- TEXTE DE LECTURE:

L'ORL

L’avocat du diable

Il n’y a pas de bonnes ou de mauvaises raisons. Il n’y a que les raisons de Manu Militari, point barre. Que l’on soit pour ou contre les propos de la chanson L’attente et de son controversé vidéoclip tourné récemment au Maroc, que l’on soit d’accord ou non avec la volte-face du rappeur qui a retiré le clip de la Toile (si une telle chose est possible) et décidé de ne pas mettre la pièce sur son prochain album, la réflexion demande un effort d’empathie.

Comme Manu, qui a passé sa carrière à se mettre dans la peau des autres, et ce, peu importent les allégeances (vendeur de dope, assisté social, musulman, soldat, insurgé, prostitué), il faut entrer dans la tête du rappeur pour comprendre ses décisions.

«L’humain me fascine», confie Manu Militari au cours d’une longue entrevue d’une heure, la seule qu’il accordera à la presse écrite au sujet de L’attente, une chanson dans laquelle un rebelle Afghan s’attaque à un convoi militaire canadien. «Tu sais, je peux écouter le récit d’un soldat de la Deuxième Guerre mondiale pendant des heures. Je ne juge personne. J’adore entendre et raconter de bonnes histoires. Mes textes ont toujours cherché à exposer les motivations de tous et chacun, mais cette fois, j’ai défendu l’indéfendable. J’ai été naïf. J’aurais peut-être dû être moins direct, plus suggestif, mais je voulais écrire une chanson coup-de-poing», explique celui qui a passé une bonne partie de sa vie à voyager (Inde, Europe de l’Est, Soudan). Il était d’ailleurs en Égypte il y a un an à peine, lors du printemps arabe et de la chute de Moubarak.

- LIGNES RÉPERTORIÉES:

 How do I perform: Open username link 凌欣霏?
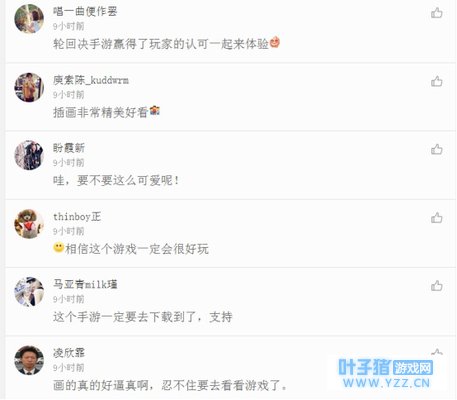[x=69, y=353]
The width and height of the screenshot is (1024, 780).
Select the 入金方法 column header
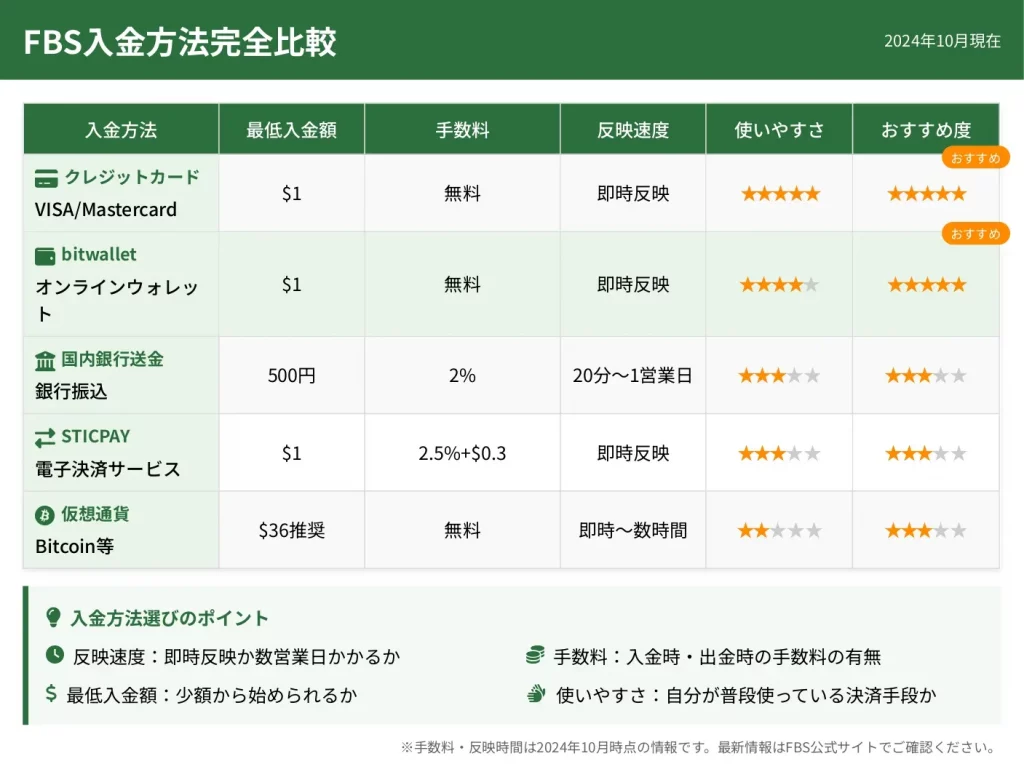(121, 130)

- OBJECTIFS:
[1] Restituez, sans la moindre modification, le passage de l'article sur Manu Militari allant de « Il n’y a pas » jusqu'à « un effort d’empathie. ».
[2] Répondez brièvement à ces questions sur l'article consacré à Manu Militari.
(a) Dans quel pays le vidéoclip de L'attente a-t-il été tourné ?
(b) Dans la chanson L'attente, qui s'attaque à un convoi militaire canadien ?
(c) Dans quel pays le rappeur se trouvait-il lors de la chute de Moubarak ?

- CORRIGÉ COMPLET:
[1]
Il n’y a pas de bonnes ou de mauvaises raisons. Il n’y a que les raisons de Manu Militari, point barre. Que l’on soit pour ou contre les propos de la chanson L’attente et de son controversé vidéoclip tourné récemment au Maroc, que l’on soit d’accord ou non avec la volte-face du rappeur qui a retiré le clip de la Toile (si une telle chose est possible) et décidé de ne pas mettre la pièce sur son prochain album, la réflexion demande un effort d’empathie.

[2]
(a) Au Maroc.
(b) Un rebelle afghan.
(c) En Égypte.